In 2008 the total number of full-time equivalent jobs was 241. The number of jobs in the primary sector was 9, all of which were in agriculture. The number of jobs in the secondary sector was 207 of which 16 or (7.7%) were in manufacturing and 185 (89.4%) were in construction. The number of jobs in the tertiary sector was 25. In the tertiary sector; 9 or 36.0% were in wholesale or retail sales or the repair of motor vehicles, 12 or 48.0% were in the movement and storage of goods, 1 was in the information industry, 1 was a technical professional or scientist.
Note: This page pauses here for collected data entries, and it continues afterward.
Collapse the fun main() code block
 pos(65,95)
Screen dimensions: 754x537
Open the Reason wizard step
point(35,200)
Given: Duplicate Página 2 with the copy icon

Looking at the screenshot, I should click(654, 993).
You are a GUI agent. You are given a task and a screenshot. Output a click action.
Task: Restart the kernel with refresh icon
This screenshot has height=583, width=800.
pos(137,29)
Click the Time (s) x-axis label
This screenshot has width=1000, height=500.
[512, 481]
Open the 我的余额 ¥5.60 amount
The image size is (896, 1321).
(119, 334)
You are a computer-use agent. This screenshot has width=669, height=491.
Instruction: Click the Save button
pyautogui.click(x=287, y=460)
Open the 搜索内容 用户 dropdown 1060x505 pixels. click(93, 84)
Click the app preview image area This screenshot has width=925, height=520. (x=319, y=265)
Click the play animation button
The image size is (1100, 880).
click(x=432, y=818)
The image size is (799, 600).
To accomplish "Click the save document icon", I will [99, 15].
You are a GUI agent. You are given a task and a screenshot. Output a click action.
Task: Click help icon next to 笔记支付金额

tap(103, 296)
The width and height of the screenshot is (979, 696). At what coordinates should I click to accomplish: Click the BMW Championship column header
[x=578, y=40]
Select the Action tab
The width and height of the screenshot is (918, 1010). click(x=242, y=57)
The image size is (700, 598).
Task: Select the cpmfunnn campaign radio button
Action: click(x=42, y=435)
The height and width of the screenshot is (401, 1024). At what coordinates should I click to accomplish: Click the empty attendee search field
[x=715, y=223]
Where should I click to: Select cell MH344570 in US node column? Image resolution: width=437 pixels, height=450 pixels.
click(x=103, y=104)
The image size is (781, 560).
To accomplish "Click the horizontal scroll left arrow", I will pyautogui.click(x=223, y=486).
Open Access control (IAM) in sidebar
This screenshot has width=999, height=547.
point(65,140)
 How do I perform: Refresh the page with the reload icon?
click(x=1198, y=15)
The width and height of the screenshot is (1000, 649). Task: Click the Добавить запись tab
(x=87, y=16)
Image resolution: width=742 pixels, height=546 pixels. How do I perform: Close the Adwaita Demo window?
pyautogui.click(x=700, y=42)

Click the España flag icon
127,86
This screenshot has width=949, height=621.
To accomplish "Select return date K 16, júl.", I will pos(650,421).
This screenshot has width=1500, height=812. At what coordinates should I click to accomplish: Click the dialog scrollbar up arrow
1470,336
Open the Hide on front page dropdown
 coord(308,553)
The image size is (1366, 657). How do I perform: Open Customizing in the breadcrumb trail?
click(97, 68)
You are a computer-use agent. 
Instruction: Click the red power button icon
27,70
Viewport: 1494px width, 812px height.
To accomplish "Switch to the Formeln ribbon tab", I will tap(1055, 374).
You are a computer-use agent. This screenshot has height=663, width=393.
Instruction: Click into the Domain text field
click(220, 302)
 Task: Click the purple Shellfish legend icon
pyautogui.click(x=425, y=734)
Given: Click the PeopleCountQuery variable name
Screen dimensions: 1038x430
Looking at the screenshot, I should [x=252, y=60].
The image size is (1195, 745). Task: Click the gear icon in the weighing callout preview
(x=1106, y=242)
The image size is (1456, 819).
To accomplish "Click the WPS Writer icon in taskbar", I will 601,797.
In 2000, there were 117 workers who commuted into the municipality and 114 workers who commuted away. The municipality is a net importer of workers, with about 1.0 workers entering the municipality for every one leaving. Of the working population, 6.3% used public transportation to get to work, and 75.4% used a private car.

==Religion==
From the 2000 census, 91 or 31.6% were Roman Catholic, while 155 or 53.8% belonged to the Swiss Reformed Church. Of the rest of the population, there were 5 members of an Orthodox church (or about 1.74% of the population), and there were 16 individuals (or about 5.56% of the population) who belonged to another Christian church. There were 4 individuals who belonged to another church. 16 (or about 5.56% of the population) belonged to no church, are agnostic or atheist, and 9 individuals (or about 3.13% of the population) did not answer the question.

==Education==
In Bioley-Orjulaz about 114 or (39.6%) of the population have completed non-mandatory upper secondary education, and 31 or (10.8%) have completed additional higher education (either university or a Fachhochschule). Of the 31 who completed tertiary schooling, 51.6% were Swiss men, 38.7% were Swiss women.

In the 2009/2010 school year there were a total of 55 students in the Bioley-Orjulaz school district. In the Vaud cantonal school system, two years of non-obligatory pre-school are provided by the political districts. During the school year, the political district provided pre-school care for a total of 296 children of which 96 children (32.4%) received subsidized pre-school care. The canton's primary school program requires students to attend for four years. There were 28 students in the municipal primary school program. The obligatory lower secondary school program lasts for six years and there were 26 students in those schools. There were also 1 students who were home schooled or attended another non-traditional school.

As of 2000, there were 14 students in Bioley-Orjulaz who came from another municipality, while 47 residents attended schools outside the municipality.